Pular para o conteúdo principal

Vista aérea de Belo Horizonte
Foto: Divulgação PBH

Novo modelo reduz custos e tempo para licenciamento ambiental

01/12/2020 | 17:01 | atualizado em 01/12/2020 | 18:20

 A partir de 2021 será muito menos burocrático e mais barato empreender em Belo Horizonte. O Diário Oficial do Município desta terça-feira, dia 1º, trouxe a publicação da Deliberação Normativa do COMAM nº 102, que traz um novo modelo de licenciamento ambiental de atividades na capital, a ser implantado em 180 dias. A medida adotada pela Prefeitura, além de reduzir custos e desburocratizar o processo, é mais uma forma de contribuir para a retomada econômica do setor produtivo, um dos mais atingidos pelos efeitos da pandemia da Covid-19.  Vale ressaltar que não se trata de um cheque em branco para o desrespeito ao meio ambiente. A Prefeitura vai continuar vigilante e promovendo as políticas públicas que tornaram a capital uma liderança nas questões climáticas.

 

A deliberação atinge especialmente pequenos e médios empreendimentos, que poderão ser dispensados do licenciamento ambiental para obter o alvará de funcionamento – desde que preencham requisitos específicos no momento de abertura do processo. Para se ter uma ideia, entre 2017 e 2019, a Secretaria Municipal de Meio Ambiente e o Conselho Municipal de Meio Ambiente emitiram 2,4 mil licenças ambientais, sendo que 80% dessa demanda é de pequenos e médios empreendimentos industriais. Se a deliberação já estivesse em vigor, mais da metade desses empreendimentos não precisaria do documento para funcionar.

 

Na prática, isso significa mais rapidez para a instalação do negócio e menos custos para a empresa com a burocracia. Entre os setores que serão beneficiados com a DN COMAM nº 102 estão padarias, gráficas, confecção de peças de vestuários e indústria alimentícia, entre outras. A estimativa é que esses tipos de empreendimentos passarão a contar com o procedimento de alvará automático que será emitido com diretrizes ambientais. Atualmente, esse processo leva em média seis meses para ser concluído. Com o novo modelo, a expectativa é que passe a ser automático ou a demandar no máximo 30 dias.

 

O processo será feito por meio virtual, por meio do portal de serviços da Prefeitura. Nele, o empreendedor vai solicitar o alvará de funcionamento e emitir declaração de responsabilidade que cumpre as diretrizes ambientais para a atividade que deseja exercer.

 

Em alguns casos, antes da emissão do alvará, haverá análise técnica e vistoria prévia para verificação da conformidade ambiental do estabelecimento. Nesse procedimento, o prazo estimado é de 30 dias para liberação do alvará.
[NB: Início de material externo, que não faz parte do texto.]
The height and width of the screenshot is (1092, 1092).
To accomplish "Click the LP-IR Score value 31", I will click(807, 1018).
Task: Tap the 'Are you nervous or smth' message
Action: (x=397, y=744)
Uma vez autorizado a se instalar na cidade, o empreendimento passa a ser monitorado pela Prefeitura para verificação da veracidade das informações prestadas. Para 2021, a equipe técnica da Prefeitura será reforçada com mais 15 profissionais só para atuar no licenciamento ambiental.


 

Mudança de paradigma

O representante da Federação das Indústrias do Estado de Minas Gerais (Fiemg) no Conselho Municipal de Meio Ambiente (COMAM), Edson Tavares Braga, lembra que “a obtenção do licenciamento ambiental é condição para o funcionamento do empreendimento ou atividade. Sem a obtenção do licenciamento ambiental, as indústrias instaladas em Belo Horizonte não podem produzir e gerar empregos e renda”. Além disso, a norma harmoniza a legislação municipal à estadual, trazendo maior segurança jurídica ao desenvolvimento das atividades econômicas no município.

 

“A Prefeitura entendeu que o mais importante são os controles ambientais e a fiscalização, e não a burocracia de estudos e procedimentos complexos, sendo uma mudança de paradigma. É o resultado do trabalho da Secretaria Municipal de Meio Ambiente e do COMAM para a modernização e racionalização do licenciamento”, disse. 

 

“Com o novo modelo, a análise ambiental de várias atividades que hoje dependem de licença ambiental será muito mais rapidamente discutida. Será um licenciamento simplificado, sem burocracia, na sua maior parte auto declaratório. Mas o fato de ser simplificado não significa que haverá uma liberação total de tudo. O controle será ainda mais eficaz e a fiscalização continua”, diz o secretário de Meio Ambiente, Mário Werneck, presidente do COMAM.